Tongue thrust also called as reverse swallow or immature swallow. In recent years the tongue thrust problems and the resultant oral features have come to the forefront of the progressive, clinical orthodontist’s attention. If the tongue was observed thrusting between and the teeth did not close in centric occlusion during swallowing, it was specified that a tongue thrust was present.
The tongue protrudes through the upper front teeth during swallowing, speech and while the tongue is at rest. Tongue thrust is the habit of sealing the mouth for swallowing by thrusting the top of the tongue forward against the lips.
Tongue thrust is normal in infants until approximately the age of 6 months. The loss of this normal infant behavior is one of the signs that the baby is ready to begin eating baby food. During infantile swallow the tongue is placed between the gum pads. After 6 months of age, several maturation events occur that alter the functioning of the orofacial muscles.
With the arrival of incisors the tongue assumes a retracted posture if the transition of infantile to mature swallow does not take place with the eruption of teeth then it leads to tongue thrust swallow. In a thrusted swallow the tongue is pushed up and forward and in mature swallow the tongue is pushed up and back. As a child develops a more mature swallow the back and sides of their tongue begin growing stronger and gain more control of movement.
A child exhibits a tongue thrust pattern from birth, because it is an infantile swallowing pattern. It is acceptable to have this swallowing pattern up to the age of four years. Most children will outgrow the infantile pattern and develop the mature pattern of swallowing, not developing a problematic tongue thrust. If the child has not naturally outgrow the pattern by age four, the thrust is strengthened becomes an issue, and will require a training program to correct the thrusting pattern.
During a normal swallow, the mid tongue should be placed on the roof of the mouth, not between the teeth. Placing the tongue between the teeth pushes the teeth apart and out.
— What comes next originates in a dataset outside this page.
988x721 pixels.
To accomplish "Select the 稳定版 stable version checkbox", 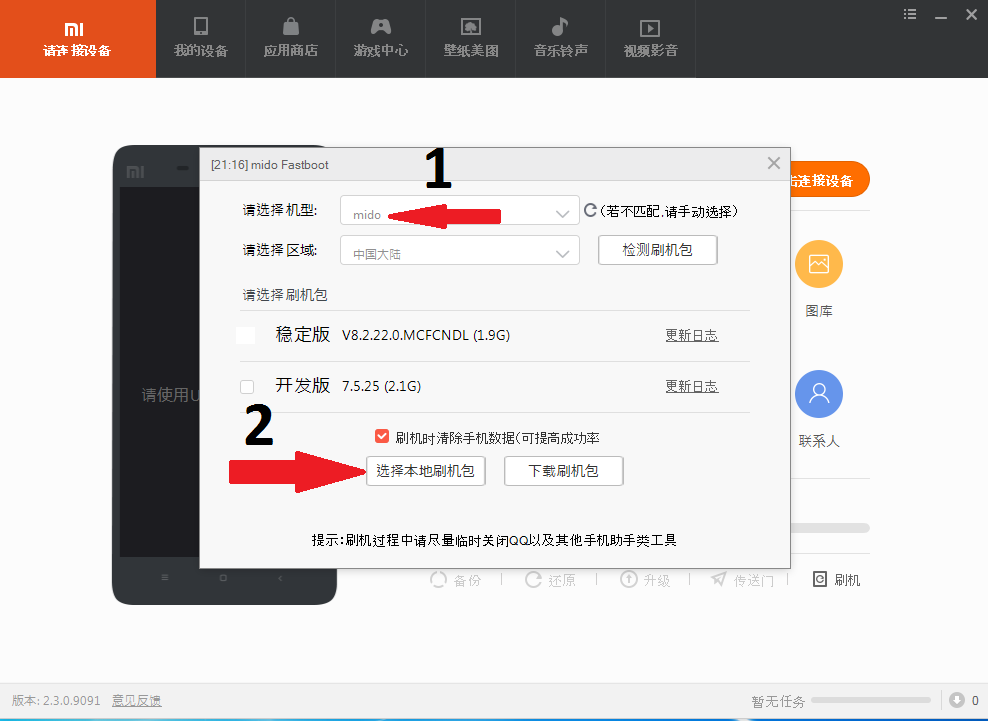I will [x=245, y=335].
Tongue thrust can adversely affect the teeth and mouth. The affects are depends on intensity, duration, frequency and type of tongue thrust.
Type 1-non deforming
Type2-deforming anterior tongue thrust
Type3-deforming lateral tongue thrust
Type4-deforming anterior and lateral tongue thrust
Another classification
The most proven and effective technique to solve the tongue thrust problem is by oral habit training. This is an exercise that reeducates the muscles associated with swallowing by changing the swallowing pattern. This method must be taught by a trained speech therapist.